Monday, November 7, 2011
horrorfest evening two: classics i missed the first time around
Black Sunday: (1960. dir: Mario Bava) In that oppressively steamy hothouse that is Italian Horror, Black Sunday stands out as a somewhat restrained classic. Yes, it's got the unforgettable opening set-piece in which the Mask of Satan is nailed onto the squirming Barbara Steele's face with a single blow from a sort of sledgehammer. It's got the grossness of maggots and puddles of eye-jelly in a decomposing corpse. It takes Sam Raimi-esque glee in giving us a protracted look at an animated corpse-face melting in a fire. And, naturally, it's got Steele's heaving bosoms. I'm not saying it's exactly dignified. But Bava holds back, using all manner of polished technique to build a very fine atmosphere: wonderfully noir-lit black and white, tension-building slow pans followed by sparsely-used quick-cuts, Dutch and other strangely-angled shots. There's a lovely, dreamlike shot of a peasant girl watching a formidable carriage, which, in fact, is carrying Satan's emissary on an iniquitous deed, drive in ominous slow-motion through the night, and I especially enjoyed the effect of the erupting tombs.
Children of the Corn: (1984. dir: Fritz Kiersch) Where did I get it stuck in my craw that this was a classic of some kind and my horror-education was incomplete until I watched it? This movie is a piece of crap. Scarecrows have a certain amount of built-in eeriness. "He Who Walks Behind the Rows" is a very creepy concept. Children wielding scythes also enjoy a certain amount of fundamental creep-cred. But this is a piece of crap. Except for the kid playing the Big Bad (see above), you will never, not at your local grade school pageant, nowhere, find worse child-actors than in this film. The cutesy voiceover is godawful. The dialogue is terrible, and the people are all Stephen-King people, which means they're unbelievable and unlikable simultaneously.
Messengers 2: the Scarecrow is much scarier, with better images, better acting, great tension building. AND it's got Norman Reedus, whom I suspect is an unsung treasure. Go for that one; give this one a miss.
the Texas Chainsaw Massacre: (1974. dir: Tobe Hooper) I can't imagine, on the other hand, how I waited so long before watching the Texas Chainsaw Massacre. From the very beginning, from that long, static shot of the atrocity in the graveyard with the radio voiceover, then the guy rolling on the ground saying, "The things I've seen! I've seen things...", even then you can feel it's going to be an extraordinary ride, like some grotesque approaching.

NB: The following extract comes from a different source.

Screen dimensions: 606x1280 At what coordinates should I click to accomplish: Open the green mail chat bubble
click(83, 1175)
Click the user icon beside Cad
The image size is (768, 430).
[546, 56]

It occurred to me that maybe the reason that this first Chainsaw was so great (as opposed to the many execrable sequels and remakes, one directed by Hooper himself) was partly the editing. Because some of those effects, like the slamming of the metal door after Leatherface first appears and kills the guy, that hair-raising noise with the eerie quiet afterward, or the exploration of the chicken/bone/feather room... And of course, its brilliant ending, with the gruesome chainsaw dance of frustration then cut to black... Those things might all have been magic from the editing room. I mean, once it had all been dredged up out of Tobe's id and perfectly filmed; give the guy his credit.
What a movie. How does one prepare for it? I was slack-jawed with awe as the end credits rolled. I can't even imagine watching that on the big screen when it came out. It must have been a mindfuck, a cinematic apocalypse straight out of left field. And notice, please, that I'm not even mentioning the dinner scene, which is so utterly brilliant and yet so very, very wrong in every conceivable way that I think one should not attempt to speak of it except in the vaguest, most Lovecraftian adjectives ("Noisome! Blasphemous! Necrophagous, charnel and miasmal. Nighted.")
Daughters of Darkness: (1971. dir: Harry Kumel) Not so much a horror film as an erotic mood-piece for those intimate, blood-sipping evenings in your dungeon. John Karlen, fresh off the set of Dark Shadows, is very good as the secretly twisted young honeymooner, and there's an entirely unforeseeable plot-turn which sets it at least a rung above other eurobabe horror erotica of the time. Delphine Seyrig is flawlessly stylish as the Countess Bathory, embodying a sort of hypno-opiate sensuousness of manner which may have been precursor to that wonderful, somnolent acting style in Cronenberg's Crash.